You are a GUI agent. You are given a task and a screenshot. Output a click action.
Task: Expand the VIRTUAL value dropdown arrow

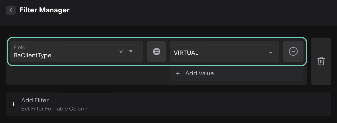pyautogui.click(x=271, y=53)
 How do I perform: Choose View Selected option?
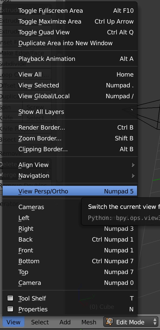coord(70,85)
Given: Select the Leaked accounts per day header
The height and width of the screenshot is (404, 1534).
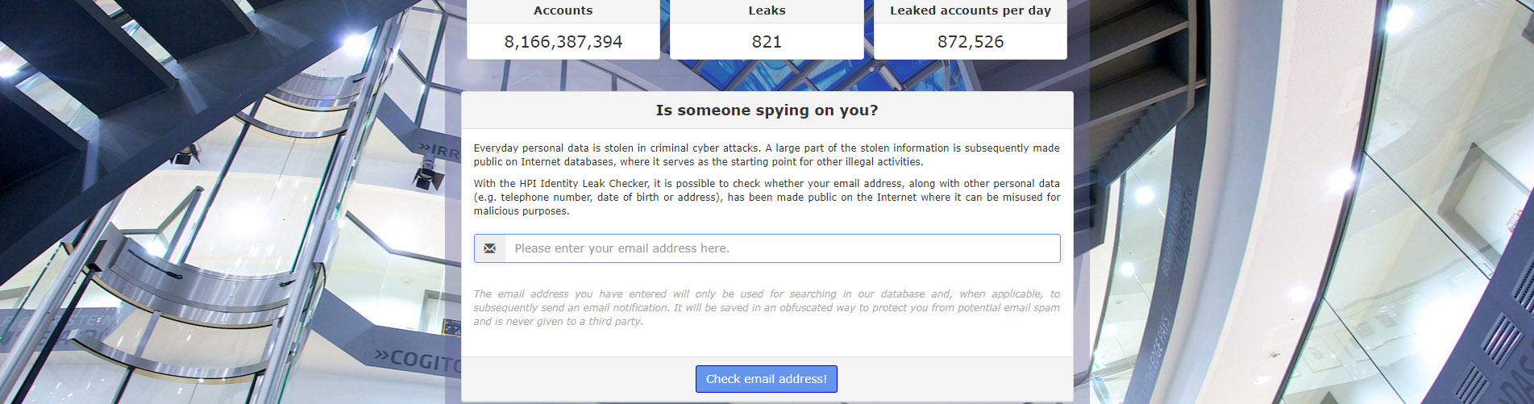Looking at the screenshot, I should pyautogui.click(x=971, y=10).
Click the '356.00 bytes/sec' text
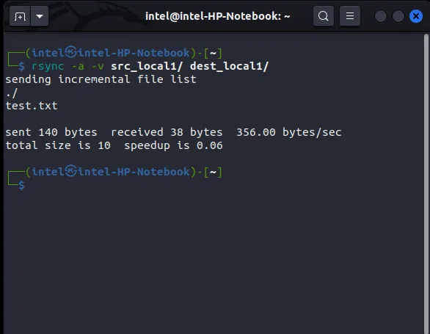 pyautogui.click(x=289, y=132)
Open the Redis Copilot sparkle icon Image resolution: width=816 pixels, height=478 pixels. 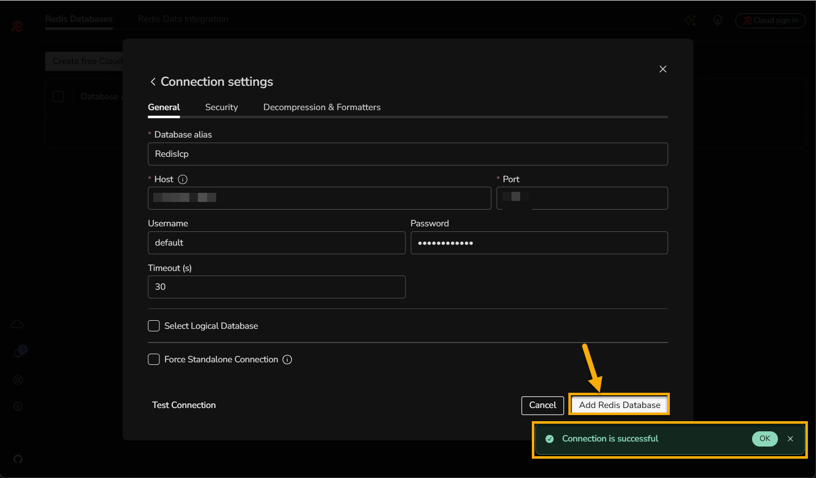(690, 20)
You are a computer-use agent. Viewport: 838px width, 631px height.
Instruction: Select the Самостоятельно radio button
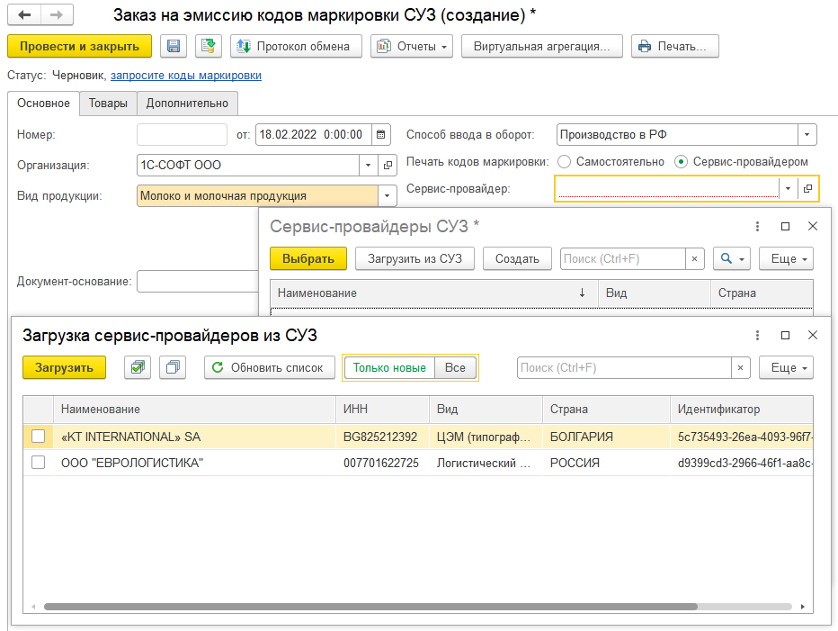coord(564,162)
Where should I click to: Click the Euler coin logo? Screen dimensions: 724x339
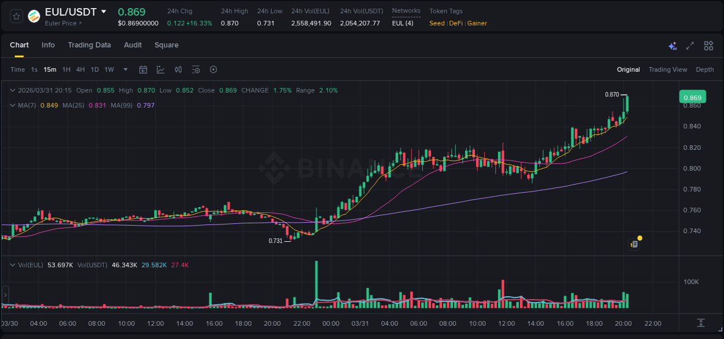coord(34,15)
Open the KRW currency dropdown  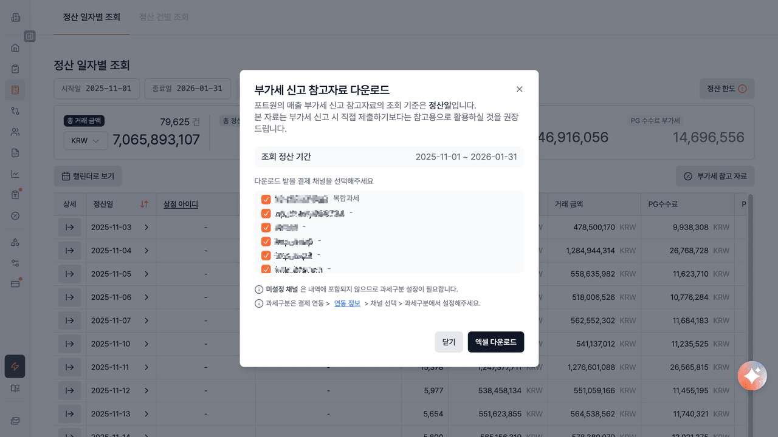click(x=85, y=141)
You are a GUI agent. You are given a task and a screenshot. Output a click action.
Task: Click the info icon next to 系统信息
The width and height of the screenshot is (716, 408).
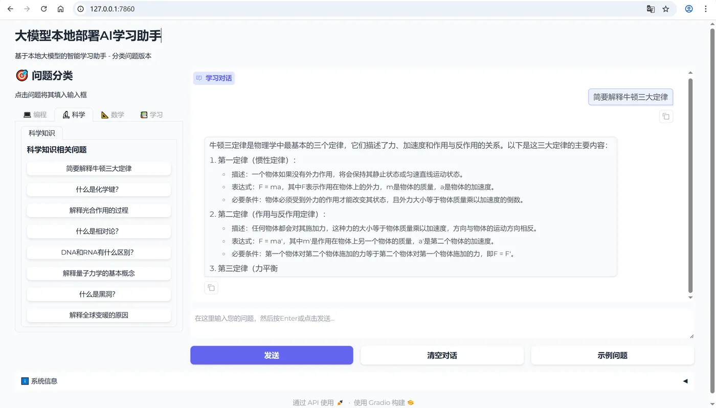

• Requirement:
Only the lines from the one containing "Task: Click the info icon next to 系统信息" to the end of the listing belong in the answer, exactly as they stand and with no pictures.

• Task answer:
Task: Click the info icon next to 系统信息
The width and height of the screenshot is (716, 408).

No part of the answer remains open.